Step 3: Subtract Cost of Goods Sold (COGS)
Next, you need to account for your Cost of Goods Sold (COGS), which are the direct costs associated with producing and delivering your products. It’s crucial not to confuse this with general operating expenses like rent or payroll unrelated to manufacturing.
Typical COGS components include:
- Raw materials/wholesale costs.
- Storage costs (a portion of warehouse expenses).
- Shipping costs (from manufacturer to plant).
- Packaging materials (boxes, tape).
- Pick and pack labour.
For our beauty company, their COGS broke down as: $100 for wholesale costs, $25 for shipping, $10 for packaging, and $15 for pick and pack, totalling $150.
Calculation: $475 (NLTV) – $150 (COGS) = $325 Gross Profit (GP).
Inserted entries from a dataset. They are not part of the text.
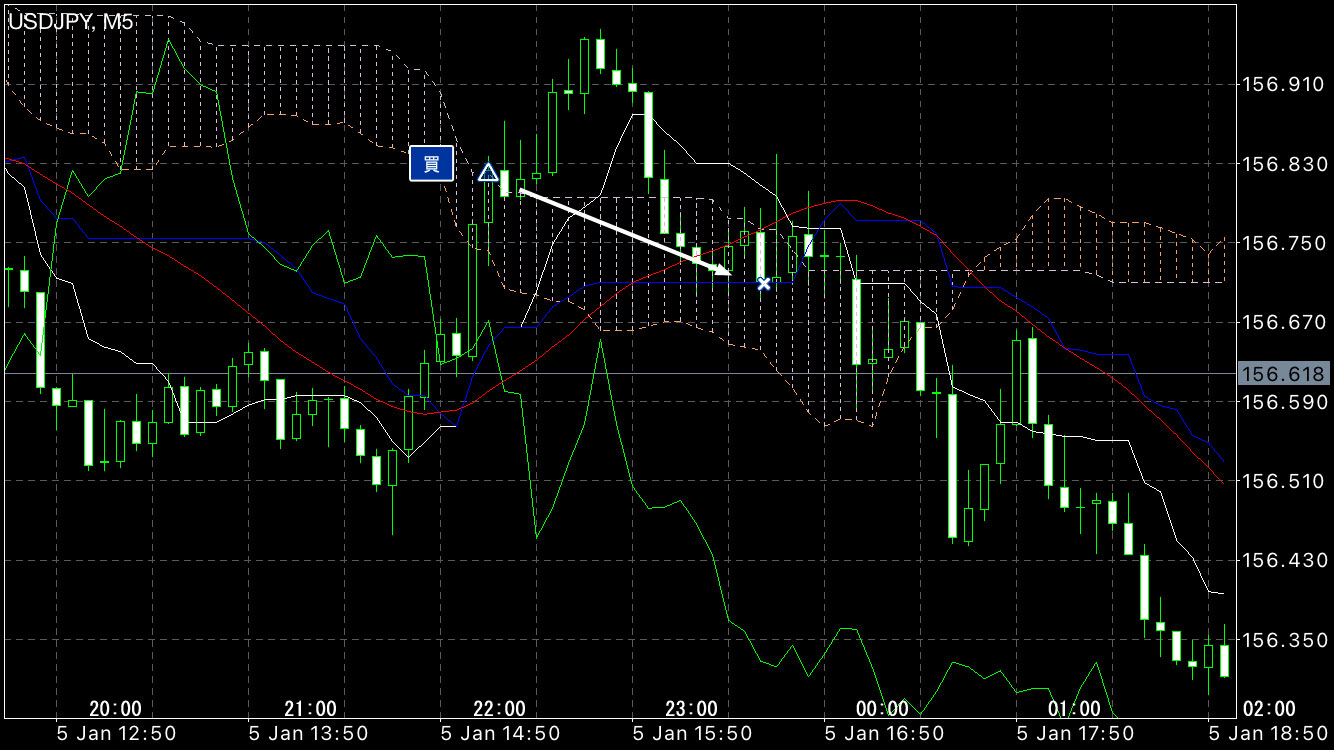Image resolution: width=1334 pixels, height=750 pixels.
Task: Click the blue 買 buy order label
Action: pos(432,164)
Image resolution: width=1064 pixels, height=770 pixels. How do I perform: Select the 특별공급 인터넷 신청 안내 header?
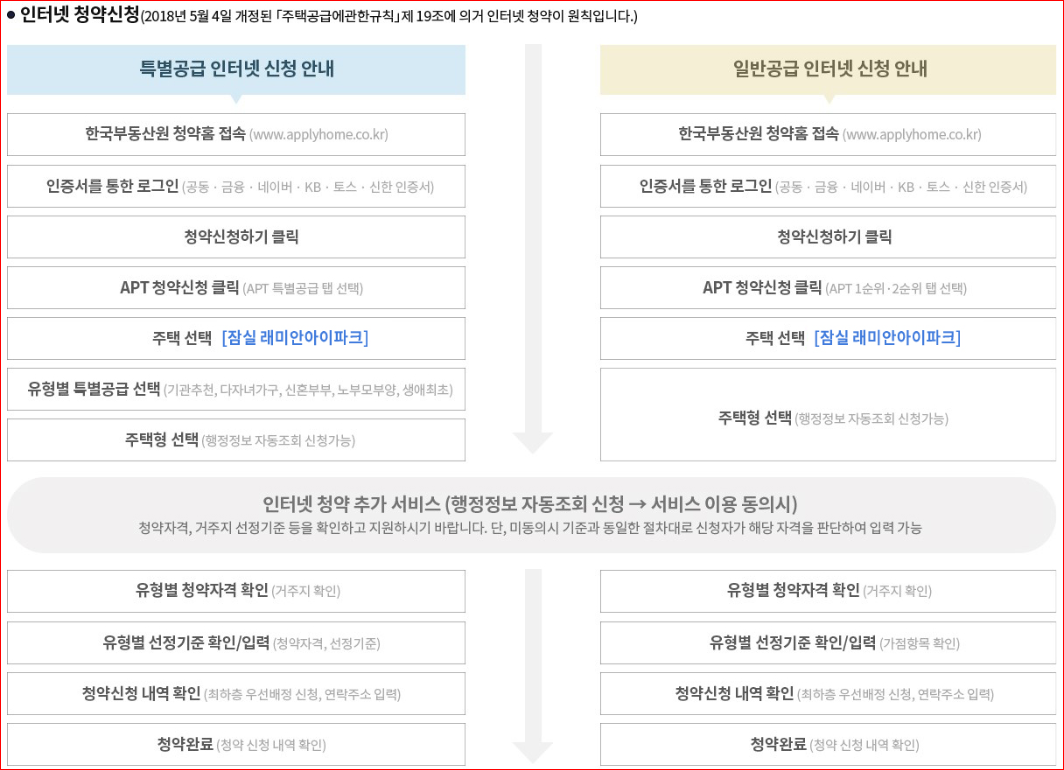click(236, 71)
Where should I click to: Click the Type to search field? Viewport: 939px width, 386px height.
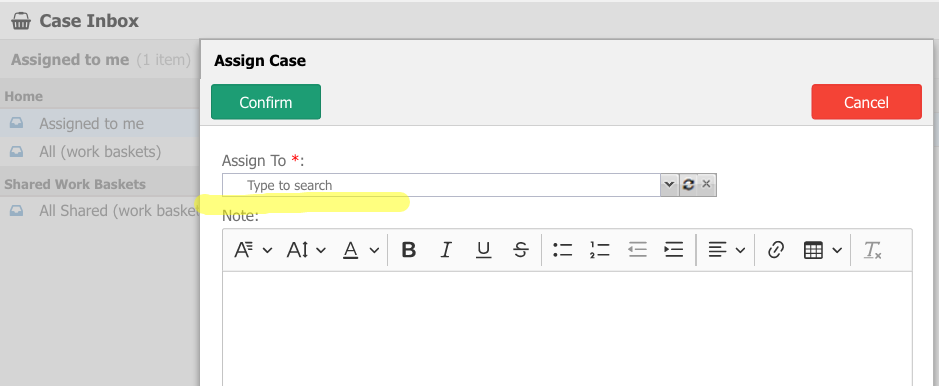[441, 185]
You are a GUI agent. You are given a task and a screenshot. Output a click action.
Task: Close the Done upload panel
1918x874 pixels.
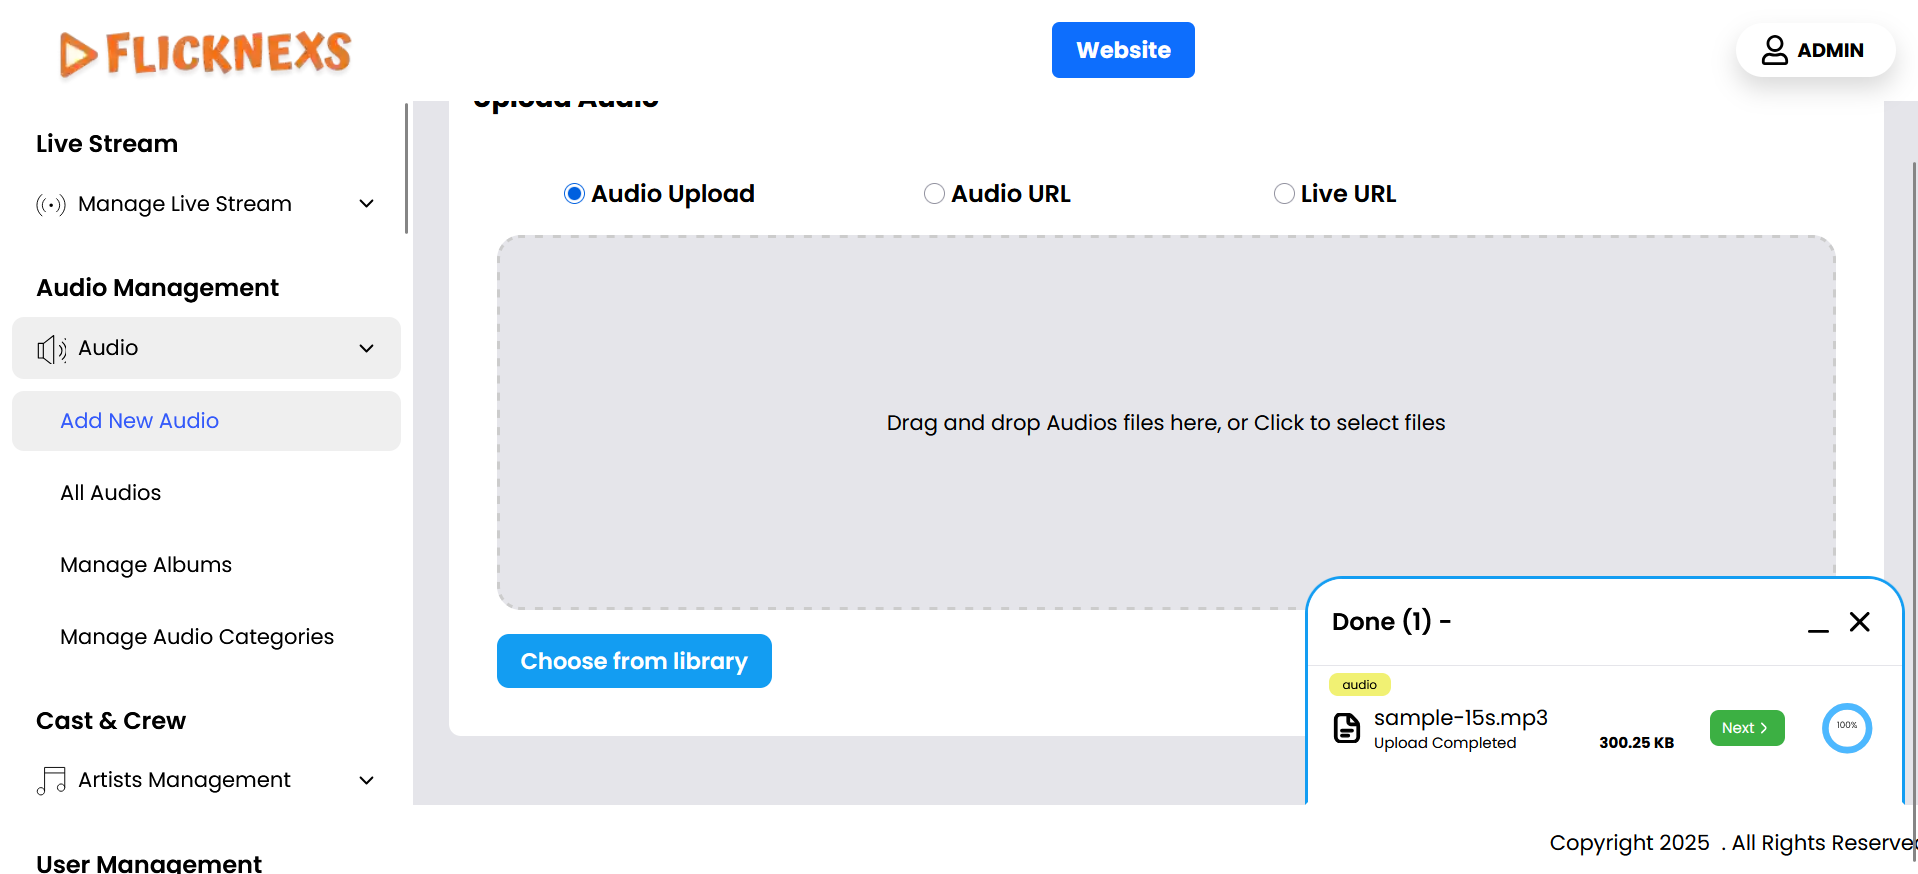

Note: COGS can vary significantly by industry. Digital products often have much lower COGS, while service-based industries or retail can have higher ones.
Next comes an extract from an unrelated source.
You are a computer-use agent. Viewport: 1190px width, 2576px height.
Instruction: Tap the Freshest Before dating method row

Step 4: Subtract Desired Net Profit Margin
After accounting for COGS, you need to decide what net profit margin you desire for your business. This is the percentage of profit you want to retain before taxes and interest are applied, serving as a hybrid model of EBITDA (Earnings Before Interest, Taxes, Depreciation, and Amortisation).
E-commerce profit margins generally fall between 10-15%, with premium beauty and wellness brands often seeing 10 to 30% due to higher-priced products. Our example business targets a 10% net profit margin.
Calculation: While your gross profit is $325, this 10% is typically taken from your original CLTV. So, 10% of $500 (CLTV) = $50 desired net profit.
Sub-total: $325 (Gross Profit) – $50 (Desired Net Profit) = $275.
This $275 represents the highest end of your nCAC range. If you only factored in these costs, you might believe you could pay $275 to acquire a customer. However, there’s one more crucial step.
Step 5: Subtract Operating Expenses (OpEx/SG&A)
This is often the most overlooked and debated step. Many financial professionals might argue against including operating expenses (OpEx), also known as Selling, General, and Administrative (SG&A), in nCAC calculations. However, for a realistic and sustainable nCAC, you absolutely must factor these in.
Operating expenses are fixed costs essential for running your business, regardless of sales volume. These include:
- Payroll (non-marketing/non-pick-and-pack specific).
- Software expenses.
- Accounting and legal fees.
- Rent (for office or general warehouse space).
- Travel and general expenses.
- Insurance.
- Sales expenses (salespeople).
- Marketing staff (non-agency, internal).
- Web hosting and e-commerce platform costs.
- CRM and email provider fees.
- IT and support.
- Training, licenses, and permits.
For our $10 million beauty company, their OpEx is substantial, typically around 25% of their revenue.
Calculation: 25% of $500 (CLTV) = $125 (per customer’s share of operating expenses).
Final nCAC Calculation: $275 (from Step 4) – $125 (OpEx) = $150.
Your nCAC Range: The Key to Scaling
So, for our example beauty and wellness company, their nCAC range is between $150 and $275.
$275 represents the higher end, which you might aim for if you’re taking on more risk or have a larger cash reserve.
$150 is the “scale number”. This is the target you give your marketing team, telling them: “If you can acquire a customer for $150, scale to the moon! Keep it there!”.
Knowing this range is essential for making informed marketing decisions, allowing you to confidently increase ad spend, invest more in content marketing and SEO, and even plan for staffing and additional warehouse space when you’re growing profitably. Without this critical number, you’re essentially flying blind in your quest for business growth.